**Problem A:**
Answer these questions about the expense passage, one per line:
(i) What were total non-interest expenses for the three months ended March 31, 2018?
(ii) How much in severance benefits was recognized in the fourth quarter of 2017?
(iii) By how much did professional fees decrease?

─── Selected passage ───

Total non-interest expenses were $101.1 million for the three months ended March 31, 2018, a decrease of $8.4 million, or 7.7%, as compared to the fourth quarter of 2017. In December 2017, we announced a plan to reduce operating expenses including a workforce reduction and the closure of branches. This plan resulted in the recognition of $5.9 million of expenses during the three months ended December 31, 2017 attributed to $3.4 million of severance benefits and $2.5 million related to the branch closures. Excluding these expenses, for the three months ended March 31, 2018, total non-interest expenses decreased $2.5 million primarily driven by professional fees which decreased $4.3 million and advertising and promotional expenses which decreased $1.4 million. Excluding $3.4 million of severance benefits recognized in the fourth quarter of 2017, compensation and fringe benefits increased $3.5 million, primarily due to normal merit and benefit increases.

───

**Problem B:**
Copy out the rows word for word, from the line that contains "Click muted mic icon beside Adán Nieto" through the end of the rows, and leave out the pictures.

─── Data entries ───

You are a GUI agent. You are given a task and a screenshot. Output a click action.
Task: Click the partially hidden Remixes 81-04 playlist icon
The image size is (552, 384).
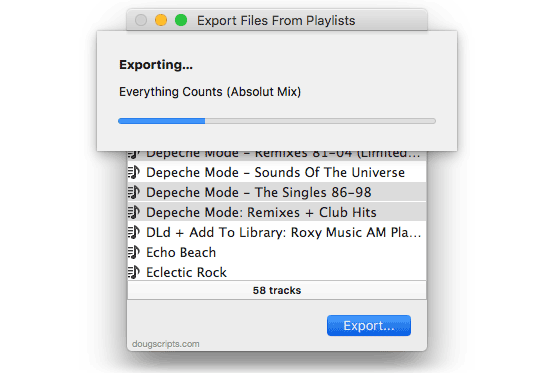tap(134, 154)
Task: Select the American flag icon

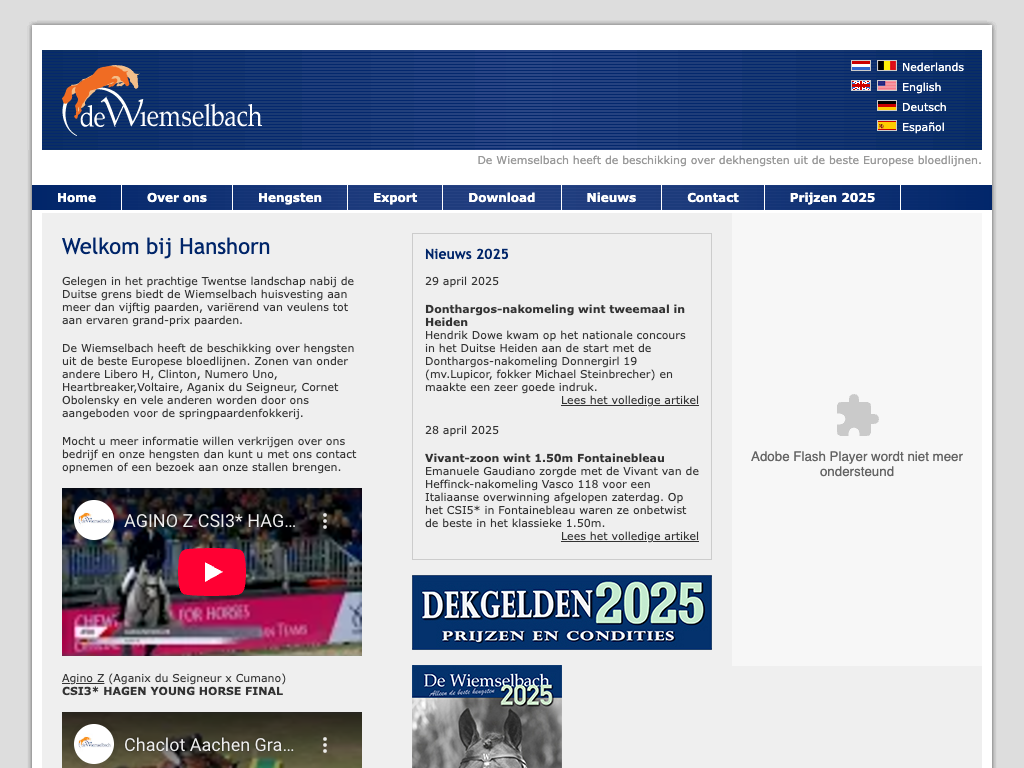Action: tap(887, 86)
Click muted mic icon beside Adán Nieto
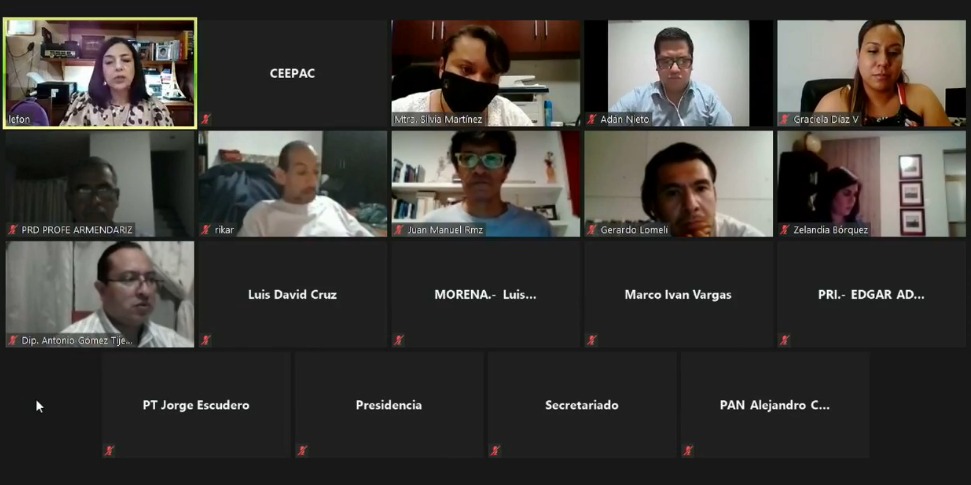This screenshot has width=971, height=485. point(592,120)
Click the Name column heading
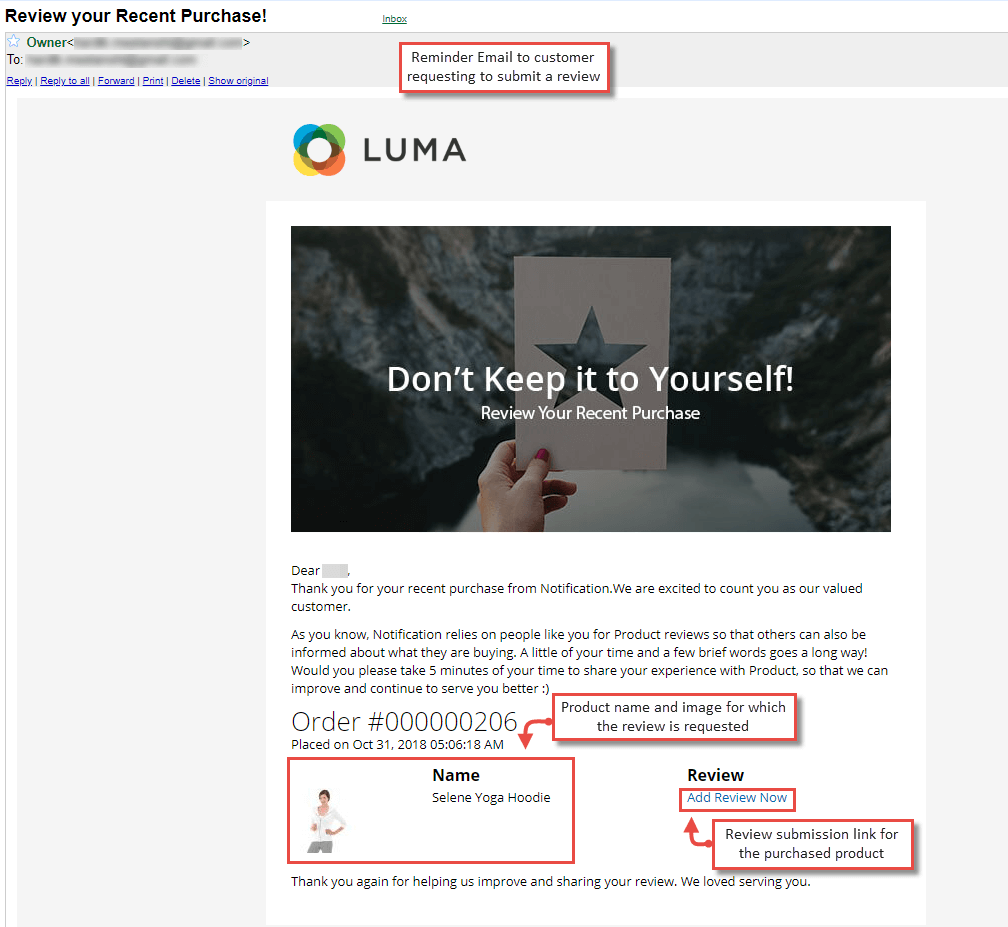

───

**Reply A:**
(i) $101.1 million
(ii) $3.4 million
(iii) $4.3 million

**Reply B:**
Click muted mic icon beside Adán Nieto
This screenshot has width=971, height=485. point(592,120)
Click the Name column heading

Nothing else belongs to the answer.